It is surely important from the very beginning for you to understand not only what is being said but your own reaction to it, and to know why you have come here. After all, most of us come to these talks with the hope of finding something, do we not? We are all groping, seeking a better attitude or way of life, a more realistic evaluation of the things that matter. We are seeking something which we feel is very essential. So I think it would be good if we could go into this problem, to the very heart of it, and find out what it is that each one of us is earnestly seeking. We spend our days and our years in struggling to find out what life is all about. And it seems to me that our problem is not to find some satisfactory explanation of what life is about but rather to understand life directly for ourselves.
Our problems, which are many, cannot be translated either in terms of the Occident or the Orient. Many of us think that if we can follow a particular system of philosophy or some method, the more mystical the better, it will lead us to a higher form of happiness or to a greater depth of understanding. So we read, we search, we go to lectures, we follow teachers, we join religious organizations with their creeds and dogmas—but unfortunately we never find what we are looking for because we do not know exactly what it is we want. Within ourselves we want so many things; we are confused. Therefore it is obviously very important to spend some time, energy, and thought in inquiring into what it is that each one of us is seeking.
First of all, is it possible to find out what it is we are seeking? Our minds are so conditioned by the collective; we are either Christians, Hindus, Buddhists, or we are trying to follow some other system. Our minds are so shaped, so controlled, so conditioned by the particular society in which we live—economically, socially, and religiously—that we only seek whatever is promised by that particular tradition or system of thought. So we are always conditioned in our search. And I think it is very important to understand this conditioning. Because so long as our minds are conditioned as Christians, as Buddhists, as Hindus, or what you will, our search is of no avail. So long as the mind is limited, shaped by a particular belief or dogma, our search can only lead to whatever that dogma or belief promises. Only the mind which liberates itself from dogma, from belief, will find out what is true.
Whether one comes from the East or from the West, it is extraordinarily difficult to liberate oneself, culturally as well as religiously, from the various encrustations which society has imposed so that the mind is free to inquire. Without this freedom, surely, no inquiry is possible, especially in matters appertaining to the spirit, to the mind. And I think it is most essential not merely to grope vaguely after some kind of happiness, some kind of comfort or security, which almost any form of authority can give, but rather to inquire, with a free mind, to find out if there is reality, if there is God. Only such a mind can discover, and not the mind that believes, that is held in a dogma, however venerable and apparently worthwhile.
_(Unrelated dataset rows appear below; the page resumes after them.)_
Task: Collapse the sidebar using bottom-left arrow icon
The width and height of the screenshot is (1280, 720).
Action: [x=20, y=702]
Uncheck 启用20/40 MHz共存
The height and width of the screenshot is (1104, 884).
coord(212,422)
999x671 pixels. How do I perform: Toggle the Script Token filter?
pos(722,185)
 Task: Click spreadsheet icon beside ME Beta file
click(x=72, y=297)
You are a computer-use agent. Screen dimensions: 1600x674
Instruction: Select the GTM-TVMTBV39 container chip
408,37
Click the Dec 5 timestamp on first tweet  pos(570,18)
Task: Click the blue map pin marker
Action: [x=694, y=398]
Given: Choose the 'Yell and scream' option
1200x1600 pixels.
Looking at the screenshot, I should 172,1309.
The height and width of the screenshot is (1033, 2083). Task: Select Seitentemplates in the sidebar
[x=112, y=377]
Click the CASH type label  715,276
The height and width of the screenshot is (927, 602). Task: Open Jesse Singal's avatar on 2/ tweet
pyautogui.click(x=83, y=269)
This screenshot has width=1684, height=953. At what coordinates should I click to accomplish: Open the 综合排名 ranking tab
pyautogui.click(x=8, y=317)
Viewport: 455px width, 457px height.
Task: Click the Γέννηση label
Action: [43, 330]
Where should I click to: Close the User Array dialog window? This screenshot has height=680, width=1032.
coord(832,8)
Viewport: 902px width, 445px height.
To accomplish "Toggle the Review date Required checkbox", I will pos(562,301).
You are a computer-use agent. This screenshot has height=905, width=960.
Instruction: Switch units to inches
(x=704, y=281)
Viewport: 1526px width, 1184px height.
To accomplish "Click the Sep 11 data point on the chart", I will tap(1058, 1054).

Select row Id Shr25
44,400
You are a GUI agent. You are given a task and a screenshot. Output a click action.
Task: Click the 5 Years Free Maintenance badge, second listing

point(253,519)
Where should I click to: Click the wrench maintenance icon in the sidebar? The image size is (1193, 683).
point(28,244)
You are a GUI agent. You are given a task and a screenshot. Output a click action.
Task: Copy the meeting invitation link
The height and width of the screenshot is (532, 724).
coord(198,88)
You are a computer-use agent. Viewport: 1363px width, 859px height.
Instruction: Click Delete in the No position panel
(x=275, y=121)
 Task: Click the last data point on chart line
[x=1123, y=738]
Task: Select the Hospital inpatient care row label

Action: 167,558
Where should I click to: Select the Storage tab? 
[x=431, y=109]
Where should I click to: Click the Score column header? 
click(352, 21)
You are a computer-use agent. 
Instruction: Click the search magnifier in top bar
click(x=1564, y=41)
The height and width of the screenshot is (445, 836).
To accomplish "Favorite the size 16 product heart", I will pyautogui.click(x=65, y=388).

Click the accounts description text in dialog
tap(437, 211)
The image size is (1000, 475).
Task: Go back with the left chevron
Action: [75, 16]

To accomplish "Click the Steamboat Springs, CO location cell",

A mind caught in belief is incapable of finding out if there is reality, if there is something beyond its own projections.
But it is not easy for the mind to free itself from the ideas in which it has been brought up, especially with regard to psychological issues, because it is ever eager to be comforted, to feel secure; so it creates or accepts some form of authority which promises the comfort it wants, an illusory reality without substance.
So, if our inquiry is to be at all worthwhile, I think that with attention, with purposefulness, we must go deeply into what it is that each one of us is seeking. Most religious people assert they are seeking God, truth, peace, or what you will. But those are just words, without much substance. The believer is as the nonbeliever, for both are conditioned by the particular society in which they have grown up. And one can put aside all the beliefs, the dogmas, the prejudices one has acquired only when there is deep discontent. Surely truth, or reality, is not for the man who is seeking comfort, but rather for those who have a deep inward discontent which is not easily canalized or assuaged through any particular satisfaction or gratification, but which is steadily intensified so that the mind rejects reasonably the comforting illusions which churches, so-called religious organizations, and one’s own crippling desires have projected. Only a mind sharpened by thought, by reason, by doubt, is capable of inquiry. Such a mind is aware of its own workings, of its own background, of the values it has created, of the beliefs, the illusions, the hopes to which it clings; and it is only when all these things are set aside that the mind can find out whether or not there is a reality, something beyond its own projections.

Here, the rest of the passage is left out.